Ketua STIT Madina Sragen, Dr. Latifah Permatasari Fajrin, M.Pd.I., menegaskan bahwa haul dan milad harus dimaknai sebagai instrumen evaluasi dan konsolidasi kelembagaan. Ia menekankan penguatan tata kelola, peningkatan mutu akademik, serta optimalisasi tridharma perguruan tinggi secara sistematis dan berkelanjutan. Menurutnya, kualitas lulusan yang berintegritas dan bermanfaat di tengah masyarakat merupakan ukuran utama keberhasilan institusi.

Ketua Yayasan Perkasa Nusantara Sragen, Hj. Sri Umiati, S.Ag., M.Pd.I., menyampaikan apresiasi atas kehadiran bapak dan ibu dosen, alumni, mahasiswa, jamaah rotib, serta tokoh masyarakat Teguhan. Dukungan tersebut dinilai sebagai modal sosial yang memperkokoh eksistensi STIT Madina Sragen dalam membangun pendidikan yang berakar pada nilai keislaman dan pengabdian.

Ketua Yayasan Perkasa Nusantara

Dalam rangkaian acara, Mauidoh Hasanah disampaikan oleh Kyai Achmad Tohirin, S.Pd. dalam pesannya, menyampaikan pentingnya sikap optimis dan istiqamah dalam memperjuangkan ilmu di STIT Madina Sragen. Ia mengingatkan agar seluruh civitas akademika tidak bersikap pesimis dalam menghadapi tantangan, karena perjuangan ilmu memerlukan kesabaran, keteguhan, dan keyakinan. Ia juga mendoakan agar STIT Madina senantiasa diberi keberkahan dan menjadi jalan kemanfaatan bagi umat. “Orang yang baik adalah yang mampu memberi manfaat bagi orang lain,” pesannya, seraya berharap STIT Madina menjadi punjer ilmu di Kabupaten Sragen.

Rangkaian kegiatan juga diisi dengan doa bersama untuk pendiri, refleksi perjalanan institusi, serta pelantikan Presiden Mahasiswa STIT Madina Sragen sebagai bagian dari proses regenerasi kepemimpinan mahasiswa.
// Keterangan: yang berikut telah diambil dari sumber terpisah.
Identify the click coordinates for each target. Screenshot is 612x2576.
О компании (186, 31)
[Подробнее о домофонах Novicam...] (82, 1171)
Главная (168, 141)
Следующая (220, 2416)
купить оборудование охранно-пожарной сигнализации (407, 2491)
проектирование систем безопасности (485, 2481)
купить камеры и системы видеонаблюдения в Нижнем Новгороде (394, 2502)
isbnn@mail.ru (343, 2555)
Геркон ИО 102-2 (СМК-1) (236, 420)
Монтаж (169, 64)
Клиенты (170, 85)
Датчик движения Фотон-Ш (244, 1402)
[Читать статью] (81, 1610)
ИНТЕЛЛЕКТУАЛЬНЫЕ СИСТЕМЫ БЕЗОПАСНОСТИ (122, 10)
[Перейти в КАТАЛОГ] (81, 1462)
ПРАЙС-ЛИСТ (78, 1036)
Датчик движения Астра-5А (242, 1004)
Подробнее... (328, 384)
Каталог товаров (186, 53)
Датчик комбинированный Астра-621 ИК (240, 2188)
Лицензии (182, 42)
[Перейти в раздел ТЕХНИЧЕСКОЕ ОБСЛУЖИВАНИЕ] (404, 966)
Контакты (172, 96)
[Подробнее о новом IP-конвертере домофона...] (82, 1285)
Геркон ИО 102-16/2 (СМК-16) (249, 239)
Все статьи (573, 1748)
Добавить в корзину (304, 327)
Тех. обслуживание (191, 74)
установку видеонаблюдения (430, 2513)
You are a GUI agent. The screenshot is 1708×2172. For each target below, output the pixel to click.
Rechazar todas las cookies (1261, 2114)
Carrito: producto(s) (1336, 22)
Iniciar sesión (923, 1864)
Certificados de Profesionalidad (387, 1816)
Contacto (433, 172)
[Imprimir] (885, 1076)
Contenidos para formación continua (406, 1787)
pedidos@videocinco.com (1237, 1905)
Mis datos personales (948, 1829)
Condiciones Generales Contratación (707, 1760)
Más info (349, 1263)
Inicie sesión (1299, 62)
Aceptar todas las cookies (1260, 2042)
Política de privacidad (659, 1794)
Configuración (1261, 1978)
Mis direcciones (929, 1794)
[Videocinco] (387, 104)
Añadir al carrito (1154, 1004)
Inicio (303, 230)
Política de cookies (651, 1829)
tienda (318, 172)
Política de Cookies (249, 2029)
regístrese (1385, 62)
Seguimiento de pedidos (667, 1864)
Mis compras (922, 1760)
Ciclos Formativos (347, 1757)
Momentum ini menegaskan komitmen kampus dalam membangun budaya akademik yang partisipatif, kritis, dan konstruktif.

Pengurus BEM STIT Madina Sragen 2026/2027

Melalui peringatan haul dan milad ke-13, STIT Madina Sragen meneguhkan langkah strategisnya untuk terus memperkuat identitas kelembagaan, meningkatkan mutu pendidikan, serta memperluas kontribusi nyata bagi masyarakat, umat, dan pembangunan pendidikan di Kabupaten Sragen.